Shreveport gunman identified after killing eight children in domestic attack
Police identified 31-year-old Shamar Elkins after eight children were killed in Cedar Grove, seven believed to be his own, in the deadliest U.S. mass shooting since 2024.

Police identified 31-year-old Shamar Elkins as the gunman after eight children were killed in Shreveport’s Cedar Grove neighborhood, a domestic attack that became the deadliest mass shooting in the United States in more than two years. Seven of the children were believed to be Elkins’ own, and two adult women were also critically wounded.
Investigators said the violence spread across multiple locations, including two homes, and began before sunrise. The scene was large enough that officers were still sorting through its pieces as details emerged. Early reports put the number of people shot at 10 or 11, depending on the update, and the victims were first described as ranging from about 1 or 3 years old to 11 or 14 years old before the Caddo Parish Coroner’s Office released the children’s names.

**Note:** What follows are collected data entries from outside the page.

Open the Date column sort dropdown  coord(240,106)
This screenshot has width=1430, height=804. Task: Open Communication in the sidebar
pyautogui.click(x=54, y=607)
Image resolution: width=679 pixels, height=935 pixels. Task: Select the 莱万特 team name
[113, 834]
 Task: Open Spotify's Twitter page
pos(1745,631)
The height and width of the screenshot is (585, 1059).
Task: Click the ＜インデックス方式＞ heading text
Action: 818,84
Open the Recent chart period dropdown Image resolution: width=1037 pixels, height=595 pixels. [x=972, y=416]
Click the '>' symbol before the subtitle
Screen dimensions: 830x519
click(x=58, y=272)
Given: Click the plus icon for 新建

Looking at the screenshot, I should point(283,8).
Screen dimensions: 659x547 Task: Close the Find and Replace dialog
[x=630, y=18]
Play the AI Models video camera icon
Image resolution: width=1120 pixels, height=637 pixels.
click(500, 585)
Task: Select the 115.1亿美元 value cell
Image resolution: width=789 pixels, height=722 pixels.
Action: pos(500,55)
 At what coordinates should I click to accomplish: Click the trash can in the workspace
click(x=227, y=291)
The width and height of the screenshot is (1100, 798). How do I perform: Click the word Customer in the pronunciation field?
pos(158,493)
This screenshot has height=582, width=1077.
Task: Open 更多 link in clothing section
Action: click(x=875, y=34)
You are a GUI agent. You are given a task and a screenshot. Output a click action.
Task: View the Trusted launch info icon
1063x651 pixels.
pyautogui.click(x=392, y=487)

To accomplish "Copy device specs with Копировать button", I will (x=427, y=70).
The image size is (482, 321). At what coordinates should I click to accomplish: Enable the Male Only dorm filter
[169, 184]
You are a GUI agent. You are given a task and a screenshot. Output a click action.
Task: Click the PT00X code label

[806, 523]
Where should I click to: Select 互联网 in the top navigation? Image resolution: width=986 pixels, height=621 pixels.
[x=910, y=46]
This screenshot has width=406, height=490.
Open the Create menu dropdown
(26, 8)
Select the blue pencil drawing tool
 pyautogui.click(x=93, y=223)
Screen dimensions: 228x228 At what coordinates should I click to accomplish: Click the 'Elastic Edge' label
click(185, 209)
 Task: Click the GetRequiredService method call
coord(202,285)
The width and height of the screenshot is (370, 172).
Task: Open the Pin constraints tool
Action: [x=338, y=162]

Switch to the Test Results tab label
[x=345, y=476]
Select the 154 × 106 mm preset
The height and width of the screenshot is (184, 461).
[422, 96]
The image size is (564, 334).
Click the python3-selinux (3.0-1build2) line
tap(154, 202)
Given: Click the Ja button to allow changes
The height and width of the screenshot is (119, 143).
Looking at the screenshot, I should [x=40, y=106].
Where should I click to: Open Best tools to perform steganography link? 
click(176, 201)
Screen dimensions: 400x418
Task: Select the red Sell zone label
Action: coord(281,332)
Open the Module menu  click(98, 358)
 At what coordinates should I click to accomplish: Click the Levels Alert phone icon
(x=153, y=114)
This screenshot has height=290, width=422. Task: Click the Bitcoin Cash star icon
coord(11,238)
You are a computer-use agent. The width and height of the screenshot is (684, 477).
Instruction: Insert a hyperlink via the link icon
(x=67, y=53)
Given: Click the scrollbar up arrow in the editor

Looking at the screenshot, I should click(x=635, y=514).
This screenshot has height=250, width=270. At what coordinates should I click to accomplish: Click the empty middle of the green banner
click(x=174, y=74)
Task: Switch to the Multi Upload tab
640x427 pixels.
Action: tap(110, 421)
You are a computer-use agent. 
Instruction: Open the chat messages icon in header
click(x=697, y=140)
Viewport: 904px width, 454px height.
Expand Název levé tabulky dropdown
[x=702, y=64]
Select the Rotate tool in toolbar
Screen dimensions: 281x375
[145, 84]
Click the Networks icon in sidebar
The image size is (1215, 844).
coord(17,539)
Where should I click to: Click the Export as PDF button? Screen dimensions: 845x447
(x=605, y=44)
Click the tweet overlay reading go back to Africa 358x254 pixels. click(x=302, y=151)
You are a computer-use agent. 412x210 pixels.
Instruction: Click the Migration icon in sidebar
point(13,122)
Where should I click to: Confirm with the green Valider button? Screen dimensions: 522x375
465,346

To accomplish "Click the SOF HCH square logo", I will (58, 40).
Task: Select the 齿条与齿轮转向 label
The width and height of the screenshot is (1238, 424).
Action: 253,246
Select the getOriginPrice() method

Authorities described the attack as domestic-related and said they were still working to determine the motive. One of the wounded women was the mother of some of the children. A second adult woman was also shot and critically wounded, and some early accounts identified her as a girlfriend. That relationship pattern made the case even more devastating: this was not random street violence, but a family breakdown that turned a neighborhood into a crime scene.
After the shooting, police said Elkins carjacked a vehicle and fled. Officers chased him into Bossier City, where he was later shot and killed by law enforcement. That ended the manhunt, but not the questions. What happened inside those Cedar Grove homes before the shooting started, and what set off the bloodshed, remained under investigation.
The reaction was immediate. Shreveport Mayor Tom Arceneaux and the Shreveport City Council issued statements, while Gov. Jeff Landry and Louisiana Department of Health Secretary Bruce Greenstein urged residents to focus on emotional support and check in on one another. State officials also pointed people to Louisiana 988 for confidential crisis help.
The broader context is grim. One local report cited Louisiana’s gun violence death rate at 22.9 per 100,000 residents, the sixth highest in the country. And for all the local shock, the scale of the attack pushed it into national history: it was widely reported as the deadliest U.S. mass shooting since eight people were killed in Joliet, Illinois, in January 2024.